Problem details: If a line below contains the string "agent", return that line.

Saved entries
--*--

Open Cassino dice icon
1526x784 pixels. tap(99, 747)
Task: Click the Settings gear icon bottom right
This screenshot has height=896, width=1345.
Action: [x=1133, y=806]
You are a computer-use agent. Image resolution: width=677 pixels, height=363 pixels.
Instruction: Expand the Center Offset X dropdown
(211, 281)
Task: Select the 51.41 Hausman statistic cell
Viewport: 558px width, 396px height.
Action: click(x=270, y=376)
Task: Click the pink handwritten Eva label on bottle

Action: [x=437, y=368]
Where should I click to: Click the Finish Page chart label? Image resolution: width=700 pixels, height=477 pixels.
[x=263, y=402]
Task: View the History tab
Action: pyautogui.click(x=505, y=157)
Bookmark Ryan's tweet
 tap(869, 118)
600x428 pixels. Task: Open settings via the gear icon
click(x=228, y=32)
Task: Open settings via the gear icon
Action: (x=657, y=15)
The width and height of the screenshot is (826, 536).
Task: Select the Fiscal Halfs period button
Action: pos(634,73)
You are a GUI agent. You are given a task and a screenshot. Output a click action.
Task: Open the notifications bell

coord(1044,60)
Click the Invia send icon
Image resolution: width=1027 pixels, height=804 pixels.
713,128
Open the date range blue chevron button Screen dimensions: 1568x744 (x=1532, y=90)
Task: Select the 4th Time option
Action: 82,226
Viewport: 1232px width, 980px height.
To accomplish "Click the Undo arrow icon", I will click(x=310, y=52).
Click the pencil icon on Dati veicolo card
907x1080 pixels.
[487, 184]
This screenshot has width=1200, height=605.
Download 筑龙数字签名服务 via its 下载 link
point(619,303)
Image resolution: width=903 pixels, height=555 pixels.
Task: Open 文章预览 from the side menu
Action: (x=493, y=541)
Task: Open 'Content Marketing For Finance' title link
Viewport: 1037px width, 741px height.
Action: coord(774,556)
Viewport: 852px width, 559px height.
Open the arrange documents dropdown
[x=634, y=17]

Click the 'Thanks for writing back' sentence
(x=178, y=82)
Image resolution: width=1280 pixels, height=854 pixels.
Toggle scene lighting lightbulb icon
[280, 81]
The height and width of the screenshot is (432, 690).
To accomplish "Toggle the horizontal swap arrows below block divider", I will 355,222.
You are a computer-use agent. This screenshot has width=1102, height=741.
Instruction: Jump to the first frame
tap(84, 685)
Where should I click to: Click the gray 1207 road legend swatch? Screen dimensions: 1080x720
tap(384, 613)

--*--

Exercise output:
You are a computer-use agent. Image resolution: width=677 pixels, height=363 pixels.
You are a GUI agent. You are given a task and a screenshot. Output a click action.
You are a computer-use agent. This screenshot has width=1102, height=741.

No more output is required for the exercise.